Listed entries:
---*---

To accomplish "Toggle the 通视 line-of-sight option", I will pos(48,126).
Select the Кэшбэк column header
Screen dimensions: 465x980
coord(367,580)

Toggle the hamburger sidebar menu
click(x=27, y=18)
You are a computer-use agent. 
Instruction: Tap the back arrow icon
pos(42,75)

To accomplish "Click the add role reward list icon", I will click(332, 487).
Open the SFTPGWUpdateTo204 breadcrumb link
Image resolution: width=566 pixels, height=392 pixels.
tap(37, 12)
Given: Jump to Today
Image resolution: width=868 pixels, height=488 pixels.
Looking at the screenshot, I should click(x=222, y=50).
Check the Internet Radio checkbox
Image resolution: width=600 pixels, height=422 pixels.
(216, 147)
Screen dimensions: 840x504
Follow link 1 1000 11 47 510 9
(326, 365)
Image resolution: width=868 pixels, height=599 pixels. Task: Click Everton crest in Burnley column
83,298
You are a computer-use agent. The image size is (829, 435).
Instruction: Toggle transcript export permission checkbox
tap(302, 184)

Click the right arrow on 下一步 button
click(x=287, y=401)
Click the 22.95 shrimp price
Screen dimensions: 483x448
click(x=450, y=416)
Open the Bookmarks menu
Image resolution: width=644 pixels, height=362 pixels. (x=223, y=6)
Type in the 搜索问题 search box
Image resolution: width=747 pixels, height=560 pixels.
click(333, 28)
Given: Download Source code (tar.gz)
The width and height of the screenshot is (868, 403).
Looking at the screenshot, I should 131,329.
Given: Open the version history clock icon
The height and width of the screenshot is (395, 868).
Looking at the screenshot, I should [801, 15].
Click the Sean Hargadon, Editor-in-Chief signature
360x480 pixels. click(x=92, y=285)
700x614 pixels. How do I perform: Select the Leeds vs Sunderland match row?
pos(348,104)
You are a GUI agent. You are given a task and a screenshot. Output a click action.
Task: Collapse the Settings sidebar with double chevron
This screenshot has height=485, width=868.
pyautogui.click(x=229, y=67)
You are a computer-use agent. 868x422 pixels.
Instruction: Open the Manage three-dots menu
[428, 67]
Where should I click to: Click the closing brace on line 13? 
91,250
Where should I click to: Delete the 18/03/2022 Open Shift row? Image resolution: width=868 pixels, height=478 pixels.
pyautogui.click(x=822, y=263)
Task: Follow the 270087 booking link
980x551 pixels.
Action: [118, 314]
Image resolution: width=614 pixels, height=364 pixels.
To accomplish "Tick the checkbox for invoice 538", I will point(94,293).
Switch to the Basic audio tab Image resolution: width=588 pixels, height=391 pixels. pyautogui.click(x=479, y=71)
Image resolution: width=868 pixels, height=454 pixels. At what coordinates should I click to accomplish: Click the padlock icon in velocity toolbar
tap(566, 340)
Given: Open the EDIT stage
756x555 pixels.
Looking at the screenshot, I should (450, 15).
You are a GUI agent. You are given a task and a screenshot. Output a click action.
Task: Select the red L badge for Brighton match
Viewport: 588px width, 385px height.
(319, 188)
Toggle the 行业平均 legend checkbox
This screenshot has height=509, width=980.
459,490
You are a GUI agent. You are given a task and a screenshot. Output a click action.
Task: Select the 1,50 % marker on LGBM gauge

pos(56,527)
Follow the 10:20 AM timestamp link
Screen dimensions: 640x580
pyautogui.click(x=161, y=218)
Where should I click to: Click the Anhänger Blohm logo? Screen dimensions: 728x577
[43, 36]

---*---

Work required: Transcribe the whole listing with every word preserved.

Task output:
To accomplish "Toggle the 通视 line-of-sight option", I will pos(48,126).
Select the Кэшбэк column header
Screen dimensions: 465x980
coord(367,580)

Toggle the hamburger sidebar menu
click(x=27, y=18)
You are a computer-use agent. 
Instruction: Tap the back arrow icon
pos(42,75)

To accomplish "Click the add role reward list icon", I will click(332, 487).
Open the SFTPGWUpdateTo204 breadcrumb link
Image resolution: width=566 pixels, height=392 pixels.
tap(37, 12)
Given: Jump to Today
Image resolution: width=868 pixels, height=488 pixels.
Looking at the screenshot, I should click(x=222, y=50).
Check the Internet Radio checkbox
Image resolution: width=600 pixels, height=422 pixels.
(216, 147)
Screen dimensions: 840x504
Follow link 1 1000 11 47 510 9
(326, 365)
Image resolution: width=868 pixels, height=599 pixels. Task: Click Everton crest in Burnley column
83,298
You are a computer-use agent. The image size is (829, 435).
Instruction: Toggle transcript export permission checkbox
tap(302, 184)

Click the right arrow on 下一步 button
click(x=287, y=401)
Click the 22.95 shrimp price
Screen dimensions: 483x448
click(x=450, y=416)
Open the Bookmarks menu
Image resolution: width=644 pixels, height=362 pixels. (x=223, y=6)
Type in the 搜索问题 search box
Image resolution: width=747 pixels, height=560 pixels.
click(333, 28)
Given: Download Source code (tar.gz)
The width and height of the screenshot is (868, 403).
Looking at the screenshot, I should 131,329.
Given: Open the version history clock icon
The height and width of the screenshot is (395, 868).
Looking at the screenshot, I should [801, 15].
Click the Sean Hargadon, Editor-in-Chief signature
360x480 pixels. click(x=92, y=285)
700x614 pixels. How do I perform: Select the Leeds vs Sunderland match row?
pos(348,104)
You are a GUI agent. You are given a task and a screenshot. Output a click action.
Task: Collapse the Settings sidebar with double chevron
This screenshot has height=485, width=868.
pyautogui.click(x=229, y=67)
You are a computer-use agent. 868x422 pixels.
Instruction: Open the Manage three-dots menu
[428, 67]
Where should I click to: Click the closing brace on line 13? 
91,250
Where should I click to: Delete the 18/03/2022 Open Shift row? Image resolution: width=868 pixels, height=478 pixels.
pyautogui.click(x=822, y=263)
Task: Follow the 270087 booking link
980x551 pixels.
Action: [118, 314]
Image resolution: width=614 pixels, height=364 pixels.
To accomplish "Tick the checkbox for invoice 538", I will point(94,293).
Switch to the Basic audio tab Image resolution: width=588 pixels, height=391 pixels. pyautogui.click(x=479, y=71)
Image resolution: width=868 pixels, height=454 pixels. At what coordinates should I click to accomplish: Click the padlock icon in velocity toolbar
tap(566, 340)
Given: Open the EDIT stage
756x555 pixels.
Looking at the screenshot, I should (450, 15).
You are a GUI agent. You are given a task and a screenshot. Output a click action.
Task: Select the red L badge for Brighton match
Viewport: 588px width, 385px height.
(319, 188)
Toggle the 行业平均 legend checkbox
This screenshot has height=509, width=980.
459,490
You are a GUI agent. You are given a task and a screenshot. Output a click action.
Task: Select the 1,50 % marker on LGBM gauge

pos(56,527)
Follow the 10:20 AM timestamp link
Screen dimensions: 640x580
pyautogui.click(x=161, y=218)
Where should I click to: Click the Anhänger Blohm logo? Screen dimensions: 728x577
[43, 36]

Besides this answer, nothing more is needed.